### PROBLEM DETAILS
Would you repeat every line of the material exactly?

### RECORDS TO PROCESS

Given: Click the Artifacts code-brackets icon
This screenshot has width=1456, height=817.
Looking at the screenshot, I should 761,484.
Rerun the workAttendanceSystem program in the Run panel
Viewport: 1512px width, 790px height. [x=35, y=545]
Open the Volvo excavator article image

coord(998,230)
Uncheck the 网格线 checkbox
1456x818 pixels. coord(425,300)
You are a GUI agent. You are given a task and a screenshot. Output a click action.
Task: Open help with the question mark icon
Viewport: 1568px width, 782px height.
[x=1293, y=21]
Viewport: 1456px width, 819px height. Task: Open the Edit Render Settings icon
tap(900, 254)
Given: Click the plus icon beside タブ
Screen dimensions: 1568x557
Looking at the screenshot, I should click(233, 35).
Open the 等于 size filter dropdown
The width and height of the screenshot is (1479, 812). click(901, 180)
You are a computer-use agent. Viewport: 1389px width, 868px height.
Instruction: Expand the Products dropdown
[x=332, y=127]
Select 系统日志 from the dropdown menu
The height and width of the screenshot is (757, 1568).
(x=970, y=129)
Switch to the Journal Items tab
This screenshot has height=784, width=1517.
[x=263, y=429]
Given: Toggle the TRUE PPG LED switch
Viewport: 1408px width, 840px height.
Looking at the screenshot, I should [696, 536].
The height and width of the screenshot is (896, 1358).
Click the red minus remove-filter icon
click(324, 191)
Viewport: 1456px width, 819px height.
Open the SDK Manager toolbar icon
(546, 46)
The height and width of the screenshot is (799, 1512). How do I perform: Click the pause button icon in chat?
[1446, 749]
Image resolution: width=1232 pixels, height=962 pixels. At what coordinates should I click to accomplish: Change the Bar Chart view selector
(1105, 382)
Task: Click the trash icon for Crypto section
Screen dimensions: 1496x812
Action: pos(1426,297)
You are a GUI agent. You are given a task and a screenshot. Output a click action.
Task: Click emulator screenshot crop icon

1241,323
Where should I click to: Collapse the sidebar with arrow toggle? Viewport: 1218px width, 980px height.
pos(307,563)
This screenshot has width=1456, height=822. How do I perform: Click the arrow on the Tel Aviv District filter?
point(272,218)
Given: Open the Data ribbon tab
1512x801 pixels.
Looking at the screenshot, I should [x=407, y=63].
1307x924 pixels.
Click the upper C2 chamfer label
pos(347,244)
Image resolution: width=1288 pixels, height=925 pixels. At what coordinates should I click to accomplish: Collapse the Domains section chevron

### RESULT BELOW
Given: Click the Artifacts code-brackets icon
This screenshot has width=1456, height=817.
Looking at the screenshot, I should 761,484.
Rerun the workAttendanceSystem program in the Run panel
Viewport: 1512px width, 790px height. [x=35, y=545]
Open the Volvo excavator article image

coord(998,230)
Uncheck the 网格线 checkbox
1456x818 pixels. coord(425,300)
You are a GUI agent. You are given a task and a screenshot. Output a click action.
Task: Open help with the question mark icon
Viewport: 1568px width, 782px height.
[x=1293, y=21]
Viewport: 1456px width, 819px height. Task: Open the Edit Render Settings icon
tap(900, 254)
Given: Click the plus icon beside タブ
Screen dimensions: 1568x557
Looking at the screenshot, I should click(233, 35).
Open the 等于 size filter dropdown
The width and height of the screenshot is (1479, 812). click(901, 180)
You are a computer-use agent. Viewport: 1389px width, 868px height.
Instruction: Expand the Products dropdown
[x=332, y=127]
Select 系统日志 from the dropdown menu
The height and width of the screenshot is (757, 1568).
(x=970, y=129)
Switch to the Journal Items tab
This screenshot has height=784, width=1517.
[x=263, y=429]
Given: Toggle the TRUE PPG LED switch
Viewport: 1408px width, 840px height.
Looking at the screenshot, I should [696, 536].
The height and width of the screenshot is (896, 1358).
Click the red minus remove-filter icon
click(324, 191)
Viewport: 1456px width, 819px height.
Open the SDK Manager toolbar icon
(546, 46)
The height and width of the screenshot is (799, 1512). How do I perform: Click the pause button icon in chat?
[1446, 749]
Image resolution: width=1232 pixels, height=962 pixels. At what coordinates should I click to accomplish: Change the Bar Chart view selector
(1105, 382)
Task: Click the trash icon for Crypto section
Screen dimensions: 1496x812
Action: pos(1426,297)
You are a GUI agent. You are given a task and a screenshot. Output a click action.
Task: Click emulator screenshot crop icon

1241,323
Where should I click to: Collapse the sidebar with arrow toggle? Viewport: 1218px width, 980px height.
pos(307,563)
This screenshot has width=1456, height=822. How do I perform: Click the arrow on the Tel Aviv District filter?
point(272,218)
Given: Open the Data ribbon tab
1512x801 pixels.
Looking at the screenshot, I should [x=407, y=63].
1307x924 pixels.
Click the upper C2 chamfer label
pos(347,244)
Image resolution: width=1288 pixels, height=925 pixels. At what coordinates should I click to accomplish: Collapse the Domains section chevron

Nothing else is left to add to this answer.